Migração e Refúgio: O papel dos comunistas na Solidariedade Internacional
por UJC RJ — Núcleo ZS
Migrar é um direito exercido historicamente pela humanidade que foi cerceado pelo Estado Burguês com políticas chauvinistas.
Nós comunistas entendemos que a migração é um direito e as experiências de Estados socialistas trataram o tema com seriedade e humanidade.
Hoje, as fronteiras seguem fechadas e militarizadas em todo o mundo, e torna a migração um processo burocrático complexo e insensível à história e às necessidades das pessoas.
O refugiado é a pessoa que sofre risco ou perseguição em seu país de origem, e tem fundado temor pela sua segurança caso retorne ou permaneça no território daquele país.
Os países do centro capitalista são os autores das condições que geram a necessidade do refúgio na periferia do mundo.
Apesar disso, muitos países negam a entrada dessas pessoas, ou as deportam
Não há mundo livre enquanto houver o imperialismo!
A Lei de Migração (Nº 13.445/2017) do Brasil foi formulada em 2014 e apresenta avanços em relação aos direitos dos migrantes e os deveres do Estado Brasileiro
Porém denunciamos o desmonte e sucateamento das instituições públicas que tratam da temática, promovido pelo governo Bolsonaro. Demissões em massa no CONARE, o Conselho Nacional para Refugiados e cortes orçamentários sistemáticos a Casa Rui, organização que atende diretamente os Refugiados, localizada em Humaitá, no Rio de Janeiro. Bolsonaro anunciou a saída do Brasil do Pacto Global para uma Migração Segura, Ordenada e Regular.
A migração é um fenômeno social que se estabelece a partir da necessidade de produção e acumulação de capital e está relacionada ao processo do próprio desenvolvimento do capitalismo.
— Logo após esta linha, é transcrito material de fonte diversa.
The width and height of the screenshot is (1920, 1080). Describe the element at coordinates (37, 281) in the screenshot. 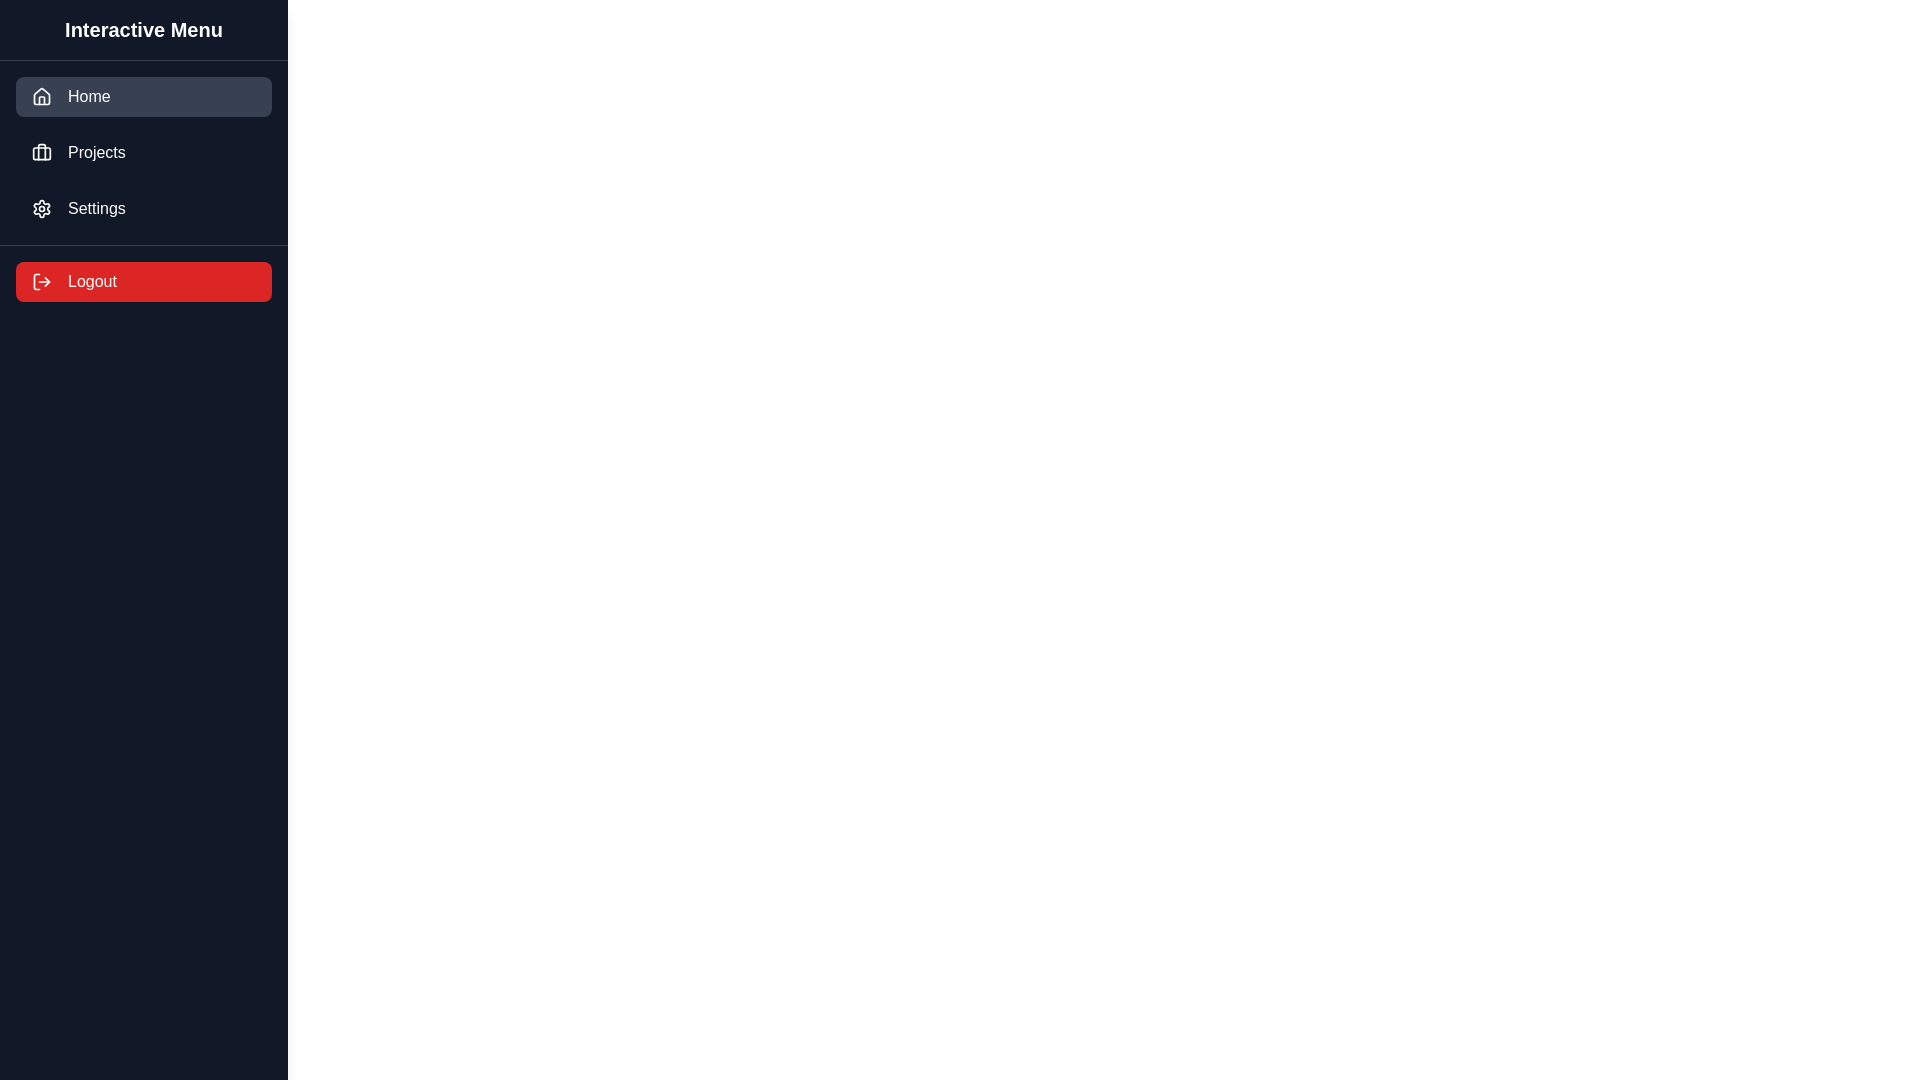

I see `the vertical line vector graphic component that is part of the logout icon located to the left of the 'Logout' label in the sidebar` at that location.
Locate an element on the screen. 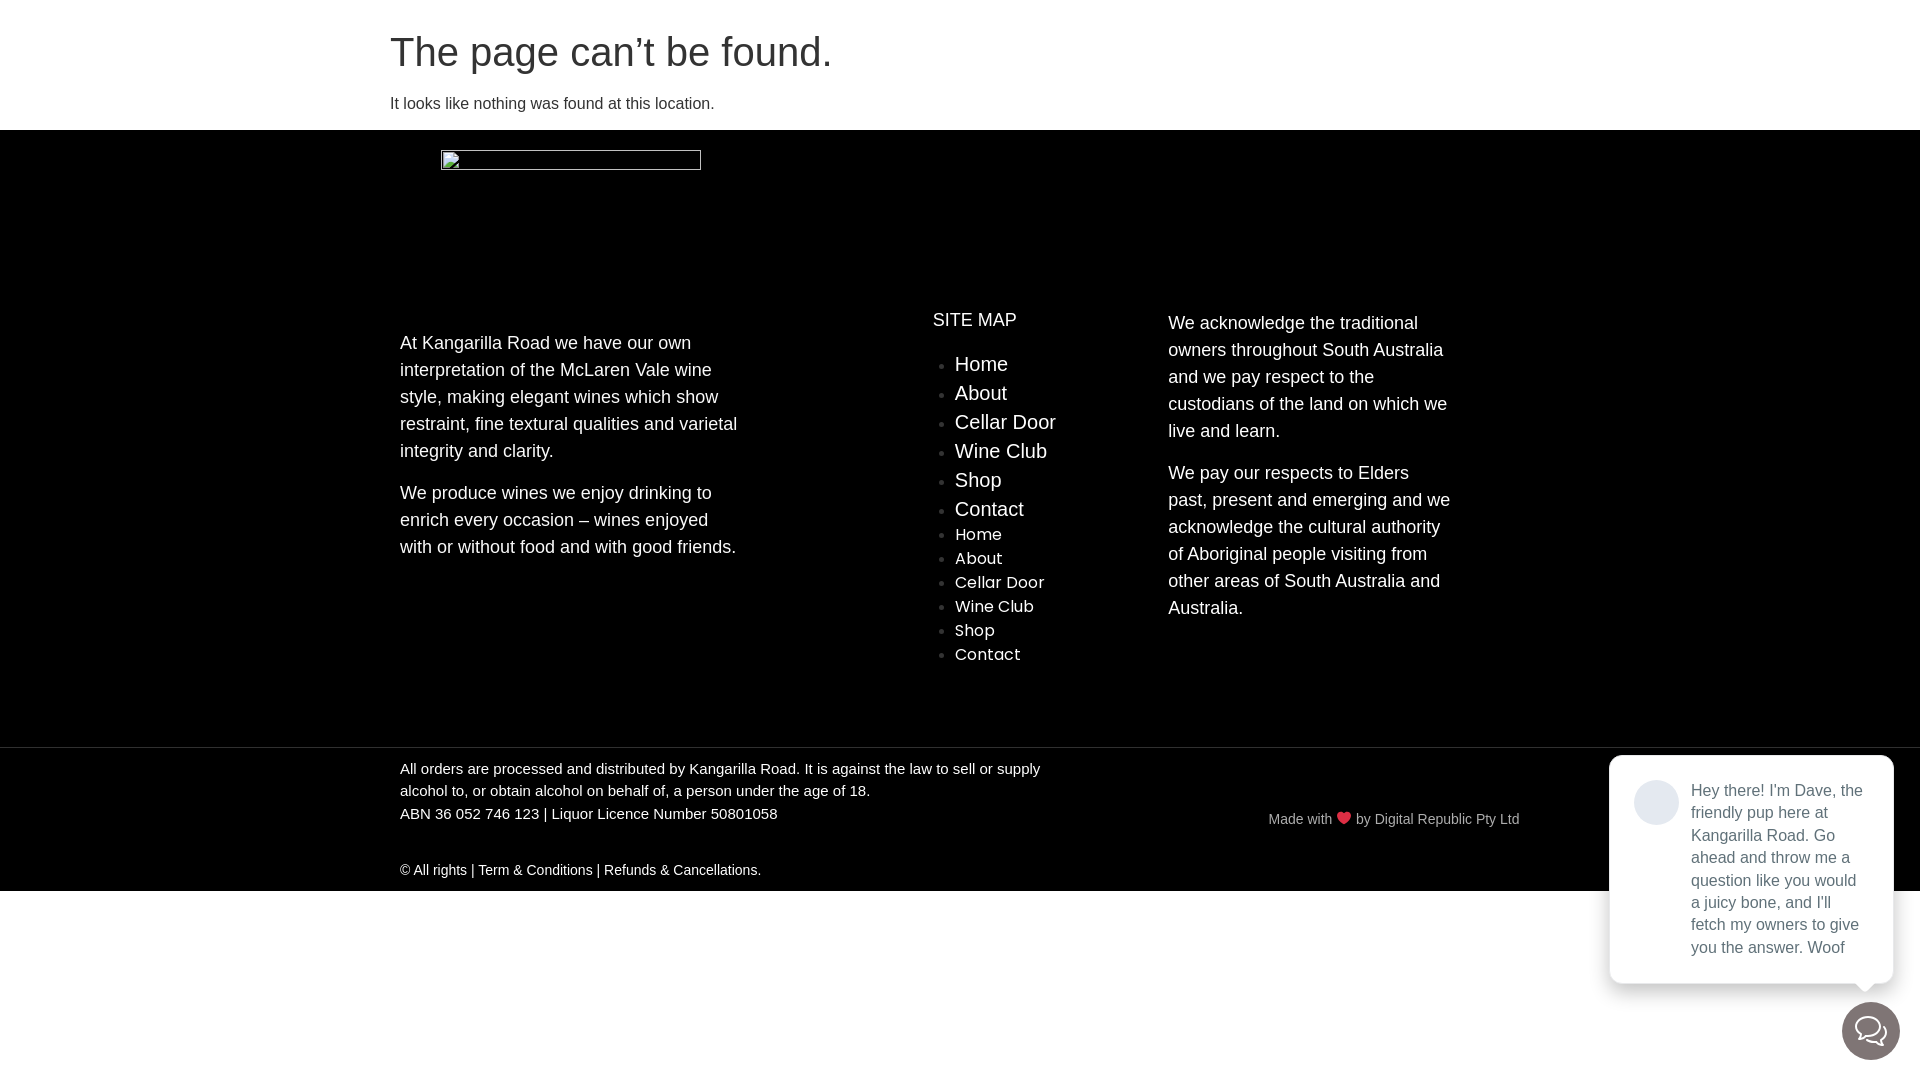 This screenshot has width=1920, height=1080. 'About' is located at coordinates (979, 558).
O surgimento das máquinas alterou a dinâmica produtiva no campo e na cidade e não apenas agravou a concentração de capital em determinados centros, mas expropriou terras e forçou a classe trabalhadora a mover-se em busca de trabalho assalariado. Esse movimento representa uma mudança necessária para a sobrevivência humana e também possibilitou a precarização das condições de trabalho e a oferta de baixos salários.
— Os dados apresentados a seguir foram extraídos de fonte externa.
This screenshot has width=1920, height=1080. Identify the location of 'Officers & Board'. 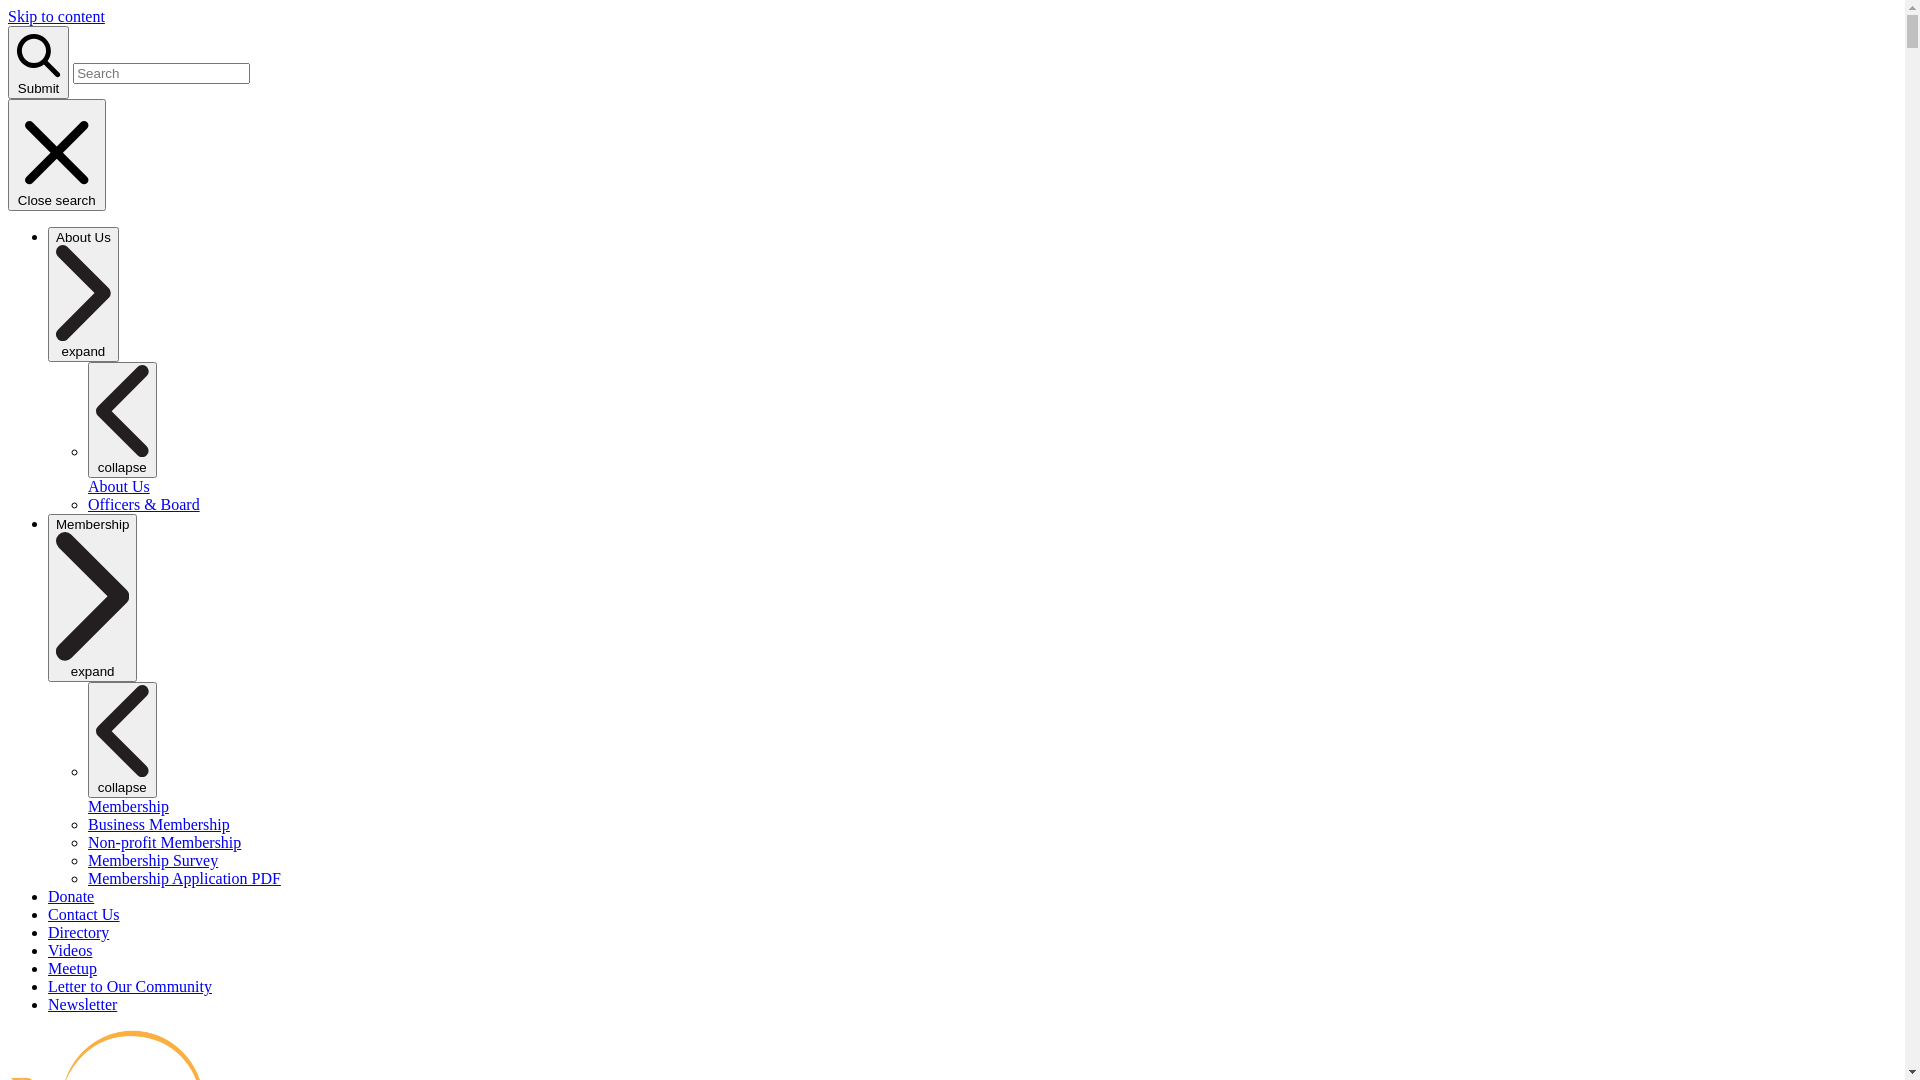
(143, 503).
Esse cenário se reproduz também em âmbito internacional, a partir do momento que há o processo imperialista de exploração e condicionamento dependente dos países da periferia do mundo. A desindustrialização, as sanções econômicas, os boicotes e os monopólios dos grandes conglomerados empresariais retiram a capacidade produtiva e o poder econômico dos países, levando assim também, a capacidade de propiciar segurança e os direitos básicos da população local. Nesse cenário vulnerável, a população foge ao ter a sua sobrevivência ameaçada por conflitos, invasões ou pela instabilidade econômica e social.
Trabalhadores em busca da sua sobrevivência se mudam entre campo e cidade, entre regiões e países diferentes. A permanência e a mobilidade estão relacionadas à capacidade do trabalhador de vender a sua força de trabalho e do valor atribuído ao seu trabalho naquela conjuntura social e econômica, assim como a garantia do acesso aos direitos básicos para a vida digna. Este fenômeno não é exclusivo de momentos históricos como a Revolução Industrial, mas se repete tal como as crises do capitalismo são cíclicas, atingindo diferentes setores sociais e econômicos. Migrar é sobretudo um direito exercido historicamente pela humanidade que se viu cerceado com o agravamento da institucionalidade do Estado Burguês a partir de políticas chauvinistas, estabelecendo o não nacional como ameaça aos seus interesses [1].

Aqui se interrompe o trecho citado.